La politique échappe à ceci. En effet, comme nous avons l’habitude de le dire,


un bon politicien est un bon menteur. Comme le dit Hannah Arendt dans
Mensonge en Politique, les Etats Unis ont employé toutes les stratégies possibles
pour gagner la guerre du Vietnam. A partir de 1965, l’objectif principal fut « de
convaincre l’ennemi qu’il ne pourrait jamais parvenir à les vaincre » et
« d’éviter une défaite humiliante » (p.27). Le bien-être de la nation passe au
second plan. Seul compte « la réputation des Etats-Unis et leur Président ».
Nous pouvons alors nous dire que les Etats Unis prenait un risque en
s’engageant dans cette guerre. Cependant leur but 1er était de persuader le monde
de la capacité des Etats-Unis à venir en aide à un « petit pays arriéré » (p.29). Se
comporter comme une grande puissance, « tel fut le seul objectif poursuivi en
permanence ».

Cependant, dans certains cas, le mensonge peut être considéré comme un dernier
recours nécessaire dans la vie quotidienne.

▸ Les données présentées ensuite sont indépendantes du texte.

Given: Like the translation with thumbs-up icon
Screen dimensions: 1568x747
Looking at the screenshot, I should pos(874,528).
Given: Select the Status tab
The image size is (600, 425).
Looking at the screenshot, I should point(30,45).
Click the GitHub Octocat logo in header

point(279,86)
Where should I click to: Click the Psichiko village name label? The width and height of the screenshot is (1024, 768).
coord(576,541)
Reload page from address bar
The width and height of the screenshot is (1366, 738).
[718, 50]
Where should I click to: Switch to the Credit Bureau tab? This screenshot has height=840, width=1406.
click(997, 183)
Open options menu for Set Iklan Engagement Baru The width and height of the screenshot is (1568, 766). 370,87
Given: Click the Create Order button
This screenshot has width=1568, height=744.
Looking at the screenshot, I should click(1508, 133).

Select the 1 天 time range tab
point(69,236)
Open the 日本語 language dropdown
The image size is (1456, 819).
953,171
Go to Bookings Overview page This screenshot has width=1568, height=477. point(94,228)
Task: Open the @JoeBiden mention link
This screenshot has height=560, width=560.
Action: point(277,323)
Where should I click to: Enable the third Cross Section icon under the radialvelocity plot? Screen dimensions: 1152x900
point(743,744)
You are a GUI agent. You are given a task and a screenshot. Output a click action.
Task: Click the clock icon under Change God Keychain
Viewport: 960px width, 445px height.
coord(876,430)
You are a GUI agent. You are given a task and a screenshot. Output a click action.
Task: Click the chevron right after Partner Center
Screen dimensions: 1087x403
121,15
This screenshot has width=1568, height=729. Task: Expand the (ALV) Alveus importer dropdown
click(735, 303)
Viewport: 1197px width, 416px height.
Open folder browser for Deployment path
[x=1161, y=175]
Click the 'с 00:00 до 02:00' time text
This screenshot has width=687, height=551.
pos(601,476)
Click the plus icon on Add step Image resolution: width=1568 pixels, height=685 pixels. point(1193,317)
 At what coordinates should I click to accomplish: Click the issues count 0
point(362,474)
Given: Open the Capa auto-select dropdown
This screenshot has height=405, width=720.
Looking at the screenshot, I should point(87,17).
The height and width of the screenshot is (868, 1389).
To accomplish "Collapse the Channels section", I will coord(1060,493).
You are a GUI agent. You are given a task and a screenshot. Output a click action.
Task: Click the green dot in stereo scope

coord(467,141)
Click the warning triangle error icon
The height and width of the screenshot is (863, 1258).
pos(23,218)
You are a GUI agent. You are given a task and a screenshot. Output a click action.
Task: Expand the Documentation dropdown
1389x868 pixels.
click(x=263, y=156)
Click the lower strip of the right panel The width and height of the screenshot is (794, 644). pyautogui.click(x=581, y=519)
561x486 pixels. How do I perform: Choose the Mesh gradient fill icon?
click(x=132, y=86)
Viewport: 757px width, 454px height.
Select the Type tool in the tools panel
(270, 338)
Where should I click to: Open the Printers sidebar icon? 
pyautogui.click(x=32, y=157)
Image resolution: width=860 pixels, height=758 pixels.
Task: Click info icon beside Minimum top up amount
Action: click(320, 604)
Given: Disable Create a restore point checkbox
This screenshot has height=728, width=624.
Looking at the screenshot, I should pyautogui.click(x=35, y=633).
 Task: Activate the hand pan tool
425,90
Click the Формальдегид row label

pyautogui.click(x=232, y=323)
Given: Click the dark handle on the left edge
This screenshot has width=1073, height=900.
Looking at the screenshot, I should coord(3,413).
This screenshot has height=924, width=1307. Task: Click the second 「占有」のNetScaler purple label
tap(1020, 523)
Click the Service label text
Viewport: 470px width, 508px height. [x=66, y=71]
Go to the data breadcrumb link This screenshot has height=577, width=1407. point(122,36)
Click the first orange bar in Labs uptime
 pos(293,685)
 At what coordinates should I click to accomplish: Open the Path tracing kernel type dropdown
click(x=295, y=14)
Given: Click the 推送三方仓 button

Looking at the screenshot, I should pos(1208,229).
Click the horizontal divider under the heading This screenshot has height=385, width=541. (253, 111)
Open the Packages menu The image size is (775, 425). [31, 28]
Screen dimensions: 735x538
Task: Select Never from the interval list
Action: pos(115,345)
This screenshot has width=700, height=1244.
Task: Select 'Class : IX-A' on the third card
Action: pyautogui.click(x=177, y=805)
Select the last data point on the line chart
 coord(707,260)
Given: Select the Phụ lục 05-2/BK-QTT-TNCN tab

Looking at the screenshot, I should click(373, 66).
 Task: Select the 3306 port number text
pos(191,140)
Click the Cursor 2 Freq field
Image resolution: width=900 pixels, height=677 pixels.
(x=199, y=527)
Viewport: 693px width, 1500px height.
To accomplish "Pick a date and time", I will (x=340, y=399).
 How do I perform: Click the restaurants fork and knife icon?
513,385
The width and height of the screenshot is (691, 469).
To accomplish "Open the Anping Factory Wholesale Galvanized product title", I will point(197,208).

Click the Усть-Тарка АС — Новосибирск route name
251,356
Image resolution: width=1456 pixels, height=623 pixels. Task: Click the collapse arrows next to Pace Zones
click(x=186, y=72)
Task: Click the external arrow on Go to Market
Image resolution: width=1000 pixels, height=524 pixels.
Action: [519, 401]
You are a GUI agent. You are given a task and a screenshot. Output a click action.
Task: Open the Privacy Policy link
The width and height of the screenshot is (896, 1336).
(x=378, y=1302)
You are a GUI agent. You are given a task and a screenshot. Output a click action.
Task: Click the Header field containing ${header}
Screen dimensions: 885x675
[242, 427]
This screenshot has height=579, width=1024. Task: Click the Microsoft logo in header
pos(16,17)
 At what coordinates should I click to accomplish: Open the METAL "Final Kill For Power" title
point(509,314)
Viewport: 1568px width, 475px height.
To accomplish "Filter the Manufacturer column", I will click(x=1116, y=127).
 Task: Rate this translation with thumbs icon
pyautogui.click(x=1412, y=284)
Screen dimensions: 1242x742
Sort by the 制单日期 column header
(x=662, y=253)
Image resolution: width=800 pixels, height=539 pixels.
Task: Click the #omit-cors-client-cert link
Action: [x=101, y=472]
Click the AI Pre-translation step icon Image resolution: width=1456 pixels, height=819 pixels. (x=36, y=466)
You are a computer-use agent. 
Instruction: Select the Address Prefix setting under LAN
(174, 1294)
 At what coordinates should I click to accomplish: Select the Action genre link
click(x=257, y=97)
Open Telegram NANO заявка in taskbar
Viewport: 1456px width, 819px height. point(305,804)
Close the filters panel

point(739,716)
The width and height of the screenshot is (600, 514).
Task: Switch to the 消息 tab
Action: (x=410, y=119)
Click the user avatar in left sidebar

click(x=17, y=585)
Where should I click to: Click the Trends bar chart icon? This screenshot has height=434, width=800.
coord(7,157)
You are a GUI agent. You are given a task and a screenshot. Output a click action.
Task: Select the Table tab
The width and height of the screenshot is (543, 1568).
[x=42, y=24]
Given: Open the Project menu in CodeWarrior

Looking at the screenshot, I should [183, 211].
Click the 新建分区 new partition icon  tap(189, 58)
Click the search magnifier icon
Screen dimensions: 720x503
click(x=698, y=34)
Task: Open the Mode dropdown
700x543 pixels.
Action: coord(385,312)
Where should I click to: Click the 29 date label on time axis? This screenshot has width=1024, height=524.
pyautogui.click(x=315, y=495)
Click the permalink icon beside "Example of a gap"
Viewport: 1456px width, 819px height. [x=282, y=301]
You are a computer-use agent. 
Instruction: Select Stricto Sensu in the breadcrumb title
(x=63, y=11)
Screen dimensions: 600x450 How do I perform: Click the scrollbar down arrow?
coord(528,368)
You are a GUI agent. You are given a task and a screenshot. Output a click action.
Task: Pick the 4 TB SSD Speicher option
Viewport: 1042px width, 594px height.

Dans ces circonstances, la moralité
du mensonge dépend largement des intentions derrière son utilisation, favorisant
les motivations altruistes et la protection des individus.

Enfin, bien que la philosophie de Voltaire encourageant l'utilisation


constante du mensonge puisse sembler séduisante dans certaines situations, elle
doit être examinée avec prudence. Une telle approche peut négliger les
conséquences morales et sociales négatives du mensonge.